Congressional has hosted two senior majors, the U.S. Senior Open in 1995, won by Tom Weiskopf, four strokes ahead of runner-up Jack Nicklaus and the 2025 Senior PGA Championship, won by Ángel Cabrera. It hosted its first women's major in 2022 with the Women's PGA Championship, won by Chun In-gee.

===Other tournaments===

| Year | Tournament | Winner | Winning score |
|---|---|---|---|
| 1980 | Kemper Open | USA John Mahaffey | 275 (−5) |
| 1981 | Kemper Open | USA Craig Stadler | 270 (−10) |
| 1982 | Kemper Open | USA Craig Stadler (2) | 275 (−13) |
| 1983 | Kemper Open | USA Fred Couples | 287 (−1) |
| 1984 | Kemper Open | Australia Greg Norman | 280 (−8) |
| 1985 | Kemper Open | USA Bill Glasson | 278 (−10) |
| 1986 | Kemper Open | Australia Greg Norman (2) | 277 (−11) |
| 2005 | Booz Allen Classic | Spain Sergio García | 270 (−14) |
| 2007 | AT&T National | South Korea K. J. Choi | 271 (−9) |
| 2008 | AT&T National | USA Anthony Kim | 268 (−12) |
| 2009 | AT&T National | USA Tiger Woods | 267 (−13) |
| 2012 | AT&T National | USA Tiger Woods (2) | 276 (−8) |
| 2013 | AT&T National | USA Bill Haas | 272 (−12) |
| 2014 | Quicken Loans National | England Justin Rose | 280 (−4) |
| 2016 | Quicken Loans National | USA Billy Hurley III | 267 (−17) |
| 2037 | Ryder Cup | USA USA vs Europe Europe |  |

The Kemper Open, later called the Booz Allen Classic, was played at Congressional eight times.
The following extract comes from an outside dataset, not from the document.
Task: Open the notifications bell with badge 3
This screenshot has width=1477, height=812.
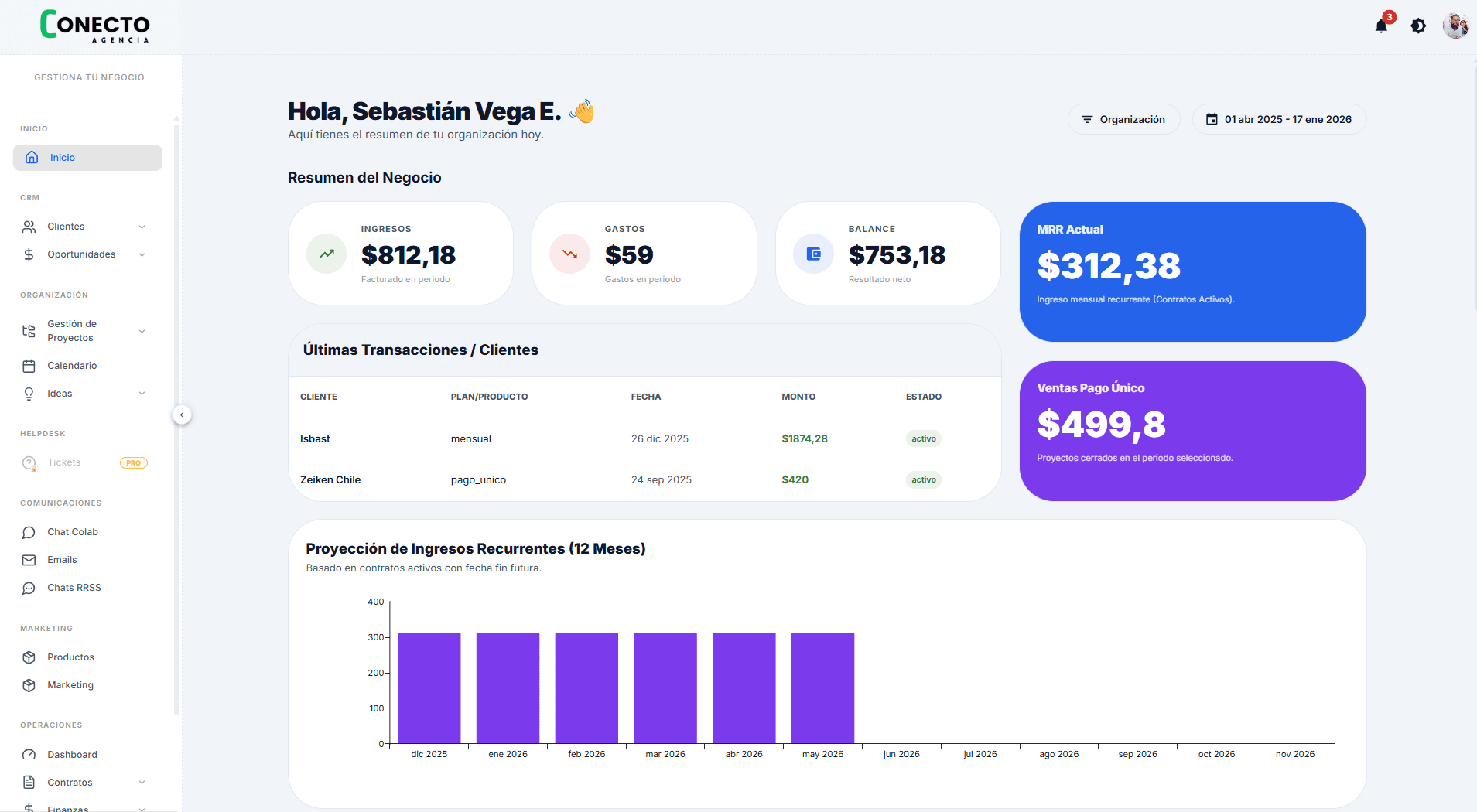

Notable winners include Craig Stadler, John Mahaffey, Fred Couples, Greg Norman, and Sergio García. The 2007 AT&T National, sponsored and hosted by Tiger Woods, was played at Congressional July 5–8 and was won by K. J. Choi of South Korea. The 2008 AT&T was played July 3–6 and won by Anthony Kim. Tiger Woods was unable to play due to surgery on his knee. The 2009 AT&T National was played July 2–5 and won by the host, Tiger Woods. The 2012 AT&T National was much harder than the U.S. Open, with only 10 players finishing under par. The tournament was won once again by Tiger Woods at 8 under par. Starting in 2014, Congressional will host the renamed Quicken Loans National on even years, alternating with other venues in the D.C. area.

The course has hosted two USGA amateur golf tournaments: the U.S. Junior Amateur of 1949, won by Gay Brewer, and the U.S. Women's Amateur of 1959, won by Barbara McIntire. The 2009 U.S. Amateur had originally been scheduled to be played at Congressional, but the event was relocated to allow the club to make further changes to the course before the 2011 U.S. Open. This scheduling change allowed for the AT&T National to be held in 2009 at Congressional.

==Notable members==

Founding life members included Presidents William H. Taft, Woodrow Wilson, Warren G. Harding, Calvin Coolidge, and Herbert Hoover, who served as the first president of the club. Other notable members of Congressional Country Club have included:
- Vincent Astor
- Andrew Carnegie
- Charlie Chaplin
- Walter Chrysler
- Dwight D. Eisenhower
- Harvey S. Firestone
- Gerald Ford
- John Glenn
- William Randolph Hearst
- Vince Lombardi
- James Cash Penney
- John D. Rockefeller
- Myron Charles Taylor
- Fred Thompson
- Ken Venturi

==Amenities==
Congressional's expansive clubhouse is the largest in the United States. It was designed in 1924 by architect
Philip M. Jullien (1875-1963).
Congressional Country Club has an indoor duckpin bowling alley, tennis club, grand ballroom, one indoor pool, a lap pool with diving boards, a kids pool and main pool, fitness center, and grand foyer. Food and Beverage outlets consist of The House Grill, The Chop House, The Founders Pub, The Pavilion, The Main Dining Room, The Stonebar, The Stop and Go, Midway House, and Beverage Carts. It also has 21 overnight guest accommodations and a paddle tennis area. It has hosted several famous weddings. It also has a spa, massage services, an indoor Jacuzzi, and men's and women's locker rooms.